What you are asked to do
Answer these questions using the forum thread about the Kenyan sand boa:
1. How long has the original poster had the snake?
2. What substrate is used in the enclosure?
3. What temperature does the thermometer show in the hottest corner of the vivarium?

Segment Start: Text block

# Kenyan sand boa help



## mistachicken (10 mo ago)

Hello, I am a new reptile owner and have 1 baby Kenyan sand boa who I've had for about 3 months. She's only eaten a few times and Ive been getting more and more worried. I feed her small pinkies, thawed, and whenever I feed her she seems to nip it and kind of kiss it but she has only striked once out of tens of times I've tried to feed her. She is about 8 inches long and getting very skinny. 
An Issue I think could be related is her shedding. About a month ago she shedded and failed to shed her tail, this has remained on her even untill after the next shed, which was about a week ago. She's still struggling to shed many parts of her and I worry this could not only be contributing to her appetite issues but also be an issue in itself.
Issues im looking into
-temperature- I've noticed the temperature is a few degrees too low and I am shortly going to increase the thermostat.
-humidity- I don't have a hydrometer and I'm looking into getting one, the substrate is snake sand and she has a small water bowl.
thanks!


----------



## ian14 (Jan 2, 2008)

You need to give us a LOT more to help here.
What is she kept in, what heat source do you have, how you are measuring the temperature.
That's for starters!


----------



## mistachicken (10 mo ago)

oh ok, heres the information on how she's kept:
-a 20 × 16 inch ish vivarium with a glass ceiling and window on the front (opening top).
-heat mat on the left side of the Viv
-im measuring the temp with a small metal thermometer in the hottest corner of the Viv, which is still only about 28 degrees C (I'm going to increase the temp shortly)

Segment End: Text block
Segment Start: Available data

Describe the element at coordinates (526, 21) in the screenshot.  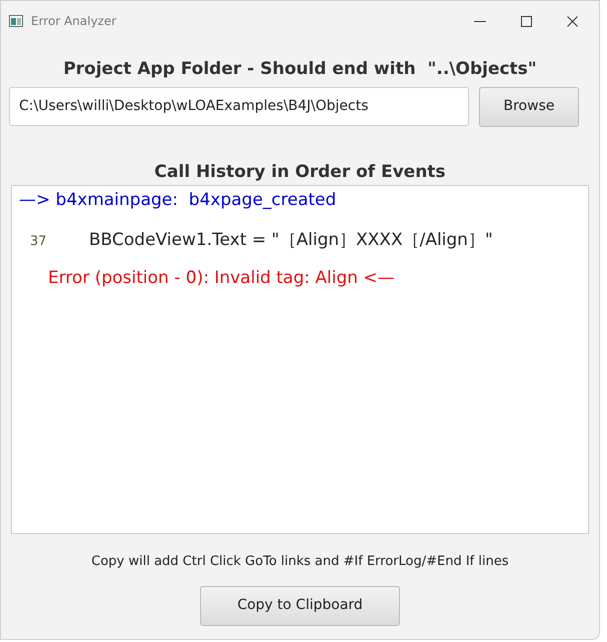
I see `maximize-icon` at that location.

Segment End: Available data

Result of the exercise
1. About 3 months.
2. Snake sand.
3. About 28 degrees C.